所谓大宋官话,差不多就是那段时间里的河南开封话和洛阳话。
就算有点瑕疵,但至少是让城头守军和城门处的平民百姓们知道“燕贼”的目的已经达到。
这当然再度引起了一阵愤怒。
一群蛮子,一群只知道抢钱粮抢女人的蛮夷!
张叔夜一人策马出城,待靠近那些黑甲骑兵后,他翻身下马,走到骑兵们跟前,然后对著那个喊话的将领躬身施礼。
“本官奉亲使张叔夜,见过梁将军。”
他是认识梁的,因为之前在战场上见过,现在看到对方眼神在他身上扫过,张叔夜只感觉脸上一阵火辣辣的疼。
对方,在饶有兴致地端详他身上的臭鸡蛋和烂菜叶。
“张天使,还请说说,下嫁的究竟是哪三位帝姬殿下?”
对方问的如此直接,语气丝毫没有尊重之意,张叔夜忍住火气,沉声道:“大宋,下嫁顺德帝姬,以及两位宗姬。”
宗姬,就是所谓的郡主。
张叔夜看到梁抬起手,在他身后,数百名骑兵像是早有准备一般,全都没有收刀入鞘,反而在迅速组成阵列。
“你要做什么!”
张叔夜立刻喝道,他手里还拿著没宣读的圣旨,这时候也只得怒道:“我已经遵照汉王之命,为他去向朝廷请宗室女下嫁,你是他的部将,莫非是要代替汉王决定违逆朝廷么?”
梁置若罔闻,拔刀高吼道:
“我本夏蛮,不识礼仪!汉王说只求帝姬,如今你嫁两个宗姬过来,让本将军如何去向大王复命?”
他抬起刀刃对准张叔夜,大喝一声:“回去,换!”
张叔夜的身影孤孤单单立在城外,和身后的城门至少离了一百多步的距离,但梁不只是要喊给他一个人听,随即,在他的命令下,那数百名黑甲骑兵开始稍微后退,紧接著就开始组成冲锋的锥头阵型。
于是,还在城门处堵著的送亲队伍和平民们顷刻间就炸开了锅,不少人直接丢下手里的家伙事,连滚带爬地离开城门。
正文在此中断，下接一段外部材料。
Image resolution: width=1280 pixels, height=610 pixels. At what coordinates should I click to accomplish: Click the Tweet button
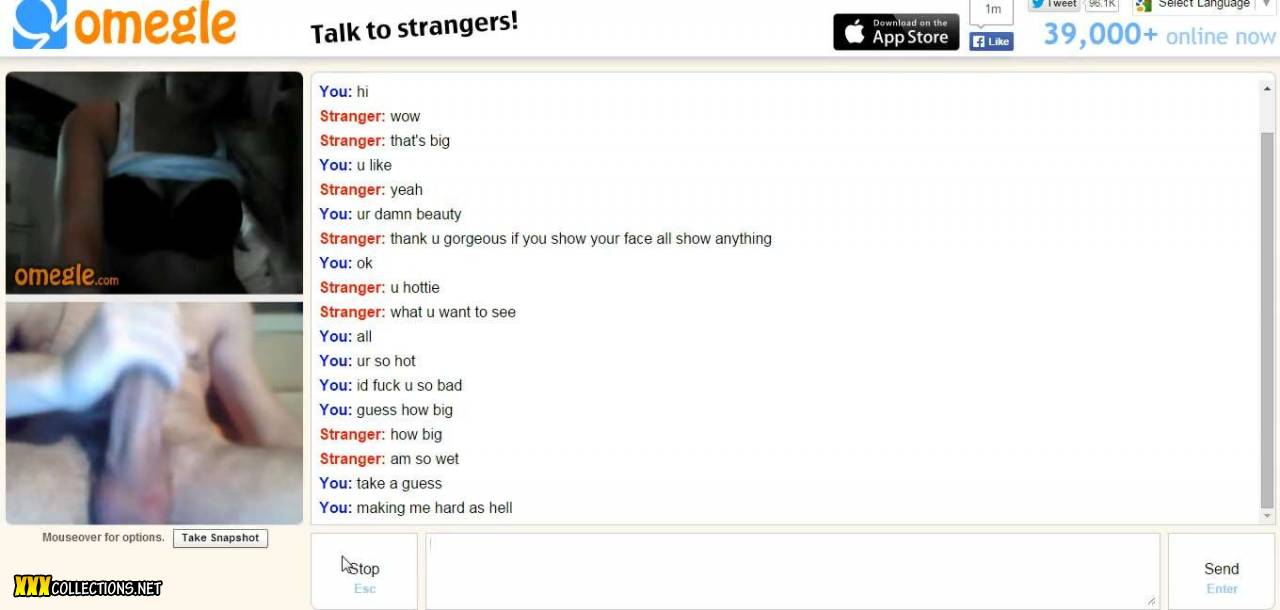pyautogui.click(x=1054, y=4)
张叔夜上前一步,喊道:“众目睽睽之下,还请梁将军暂时不要动怒,宗姬亦是宗室女,不如回去先问问汉王,今日先迎亲也不迟。”
说罢,他见梁不为所动,犹豫片刻,竟是直接屈膝跪下。
“请梁将军转递话语,钱粮,宗室女,皆可奉上,还请贵军留个颜面!”
梁看到他居然对著自己跪下,不由得笑了起来,然后回答道:
“颜面,不是别人赏给你的。”
张叔夜手指深深嵌入掌心,他抬起头,终于怒道:“我大宋城内亦有十万精锐禁军”
“那你打出来呀。”梁轻飘飘回答道。
你若是真的比我能打,又何必一遍遍去强调?
张叔夜站起身,颓然的回头看去,看到城头上那些守军将士脸上的愕然。
他们没听见梁说了什么,他们只看见张叔夜对著一群北虏屈膝跪下。
梁懒洋洋道:“今日若是白饶两个宗姬,那末将就腆著脸替我家大王收下了,但事先说好的就是送帝姬,现在偏偏拿宗姬来凑数,宋人做事这般不爽利么?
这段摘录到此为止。